Attraverso una rilettura in chiave contemporanea della versione campana redatta da Giambattista Basile, risalente alla metà del XVII secolo e contenuta in Lo cunto de li cunti, i registi - già autori, nel 2013, di L'arte della felicità - confezionano un racconto spigoloso e affascinante come i personaggi che lo animano, offrendo uno straordinario esempio di come l'animazione made in Italy - e, nello specifico, made in Napoli - vanti uno sguardo peculiare e raffinato, che nulla ha da invidiare a prodotti internazionali con budget più ingenti e produzioni più blasonate.

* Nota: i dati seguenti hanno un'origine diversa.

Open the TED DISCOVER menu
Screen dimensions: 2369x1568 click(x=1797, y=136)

Il gusto visivo del film è suggestivo e straordinariamente coerente nel conciliare l'animazione tridimensionale con una resa finale dal sapore pittorico: il caleidoscopio di suggestioni offerte dalla Megaride, gigantesca nave su cui si svolge gran parte della vicenda di Gatta Cenerentola, mescola ologrammi fantascientifici, stilizzazione che ricordano Mamoru Oshii e architetture ispirate all'art déco, in un amalgama verosimile e perfettamente inserito nella Napoli cupa e decadente che l'opera si propone di dipingere.

Gatta Cenerentola banner

L'affresco della città diventa polisensoriale, allargandosi dal visivo per insinuarsi nell'orecchio dello spettatore tramite una colonna sonora magnifica, costellata di brani magistralmente interpretati. Plauso alla scelta, coraggiosa e azzeccatissima, del gergo vernacolare come lingua primaria del film, in un chiaro omaggio al dialetto usato da Basile per redigere la sua versione di Cenerentola; le asperità del napoletano costituiscono un tessuto sonoro stranamente ancestrale nella sua ritmica, e acuiscono con volgarità mai casuale le tinte forti del film, lontano anni luce dalla mielosità tradizionalmente attribuita al cinema d'animazione.

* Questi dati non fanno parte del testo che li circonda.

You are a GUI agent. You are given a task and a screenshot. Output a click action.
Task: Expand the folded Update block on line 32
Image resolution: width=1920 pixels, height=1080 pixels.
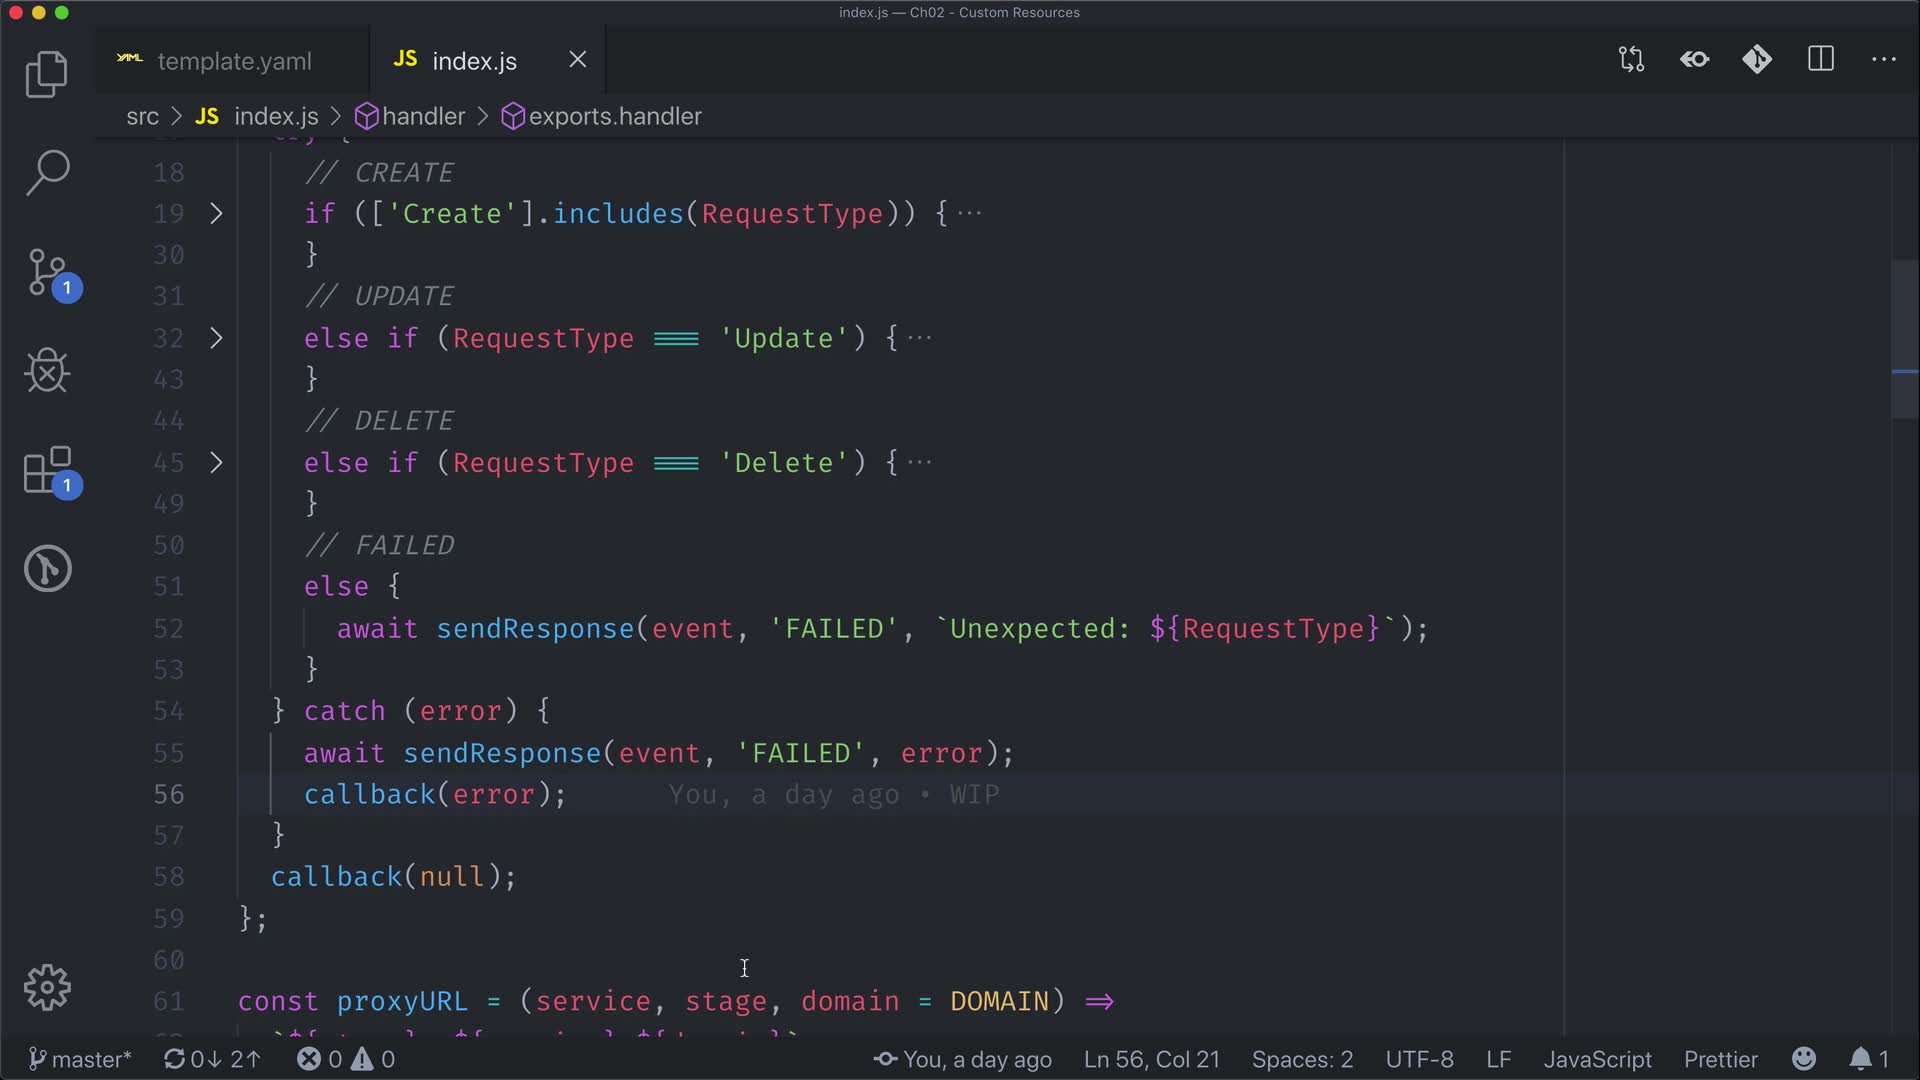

Non pensa al target, Gatta Cenerentola, e questo ne preserva l'essenza più autentica e inconfondibile: non pretende di piacere a tutti e compie scelte dure e inconsuete, prima tra tutte quella di mettere in secondo piano l'eroina del titolo in favore del villain Salvatore Lo Giusto, detto 'o Re, vero protagonista della scena grazie anche alla splendida performance vocale di Massimiliano Gallo (coadiuvato dai bravissimi Alessandro GassmanMaria Pia CalzoneMariano Rigillo).

È lui il cantore di questa Napoli derelitta e straziata, che affonda nel degrado e sembra destinata a uccidere qualsiasi residuo germoglio di bene: nemmeno il finale del film offre definitiva consolazione allo sguardo dei registi sulla loro città, consapevole dell'orrore presente ma sempre e comunque profondamente innamorato del suo eccelso potenziale, che ha trovato in Gatta Cenerentola un fulgido compimento.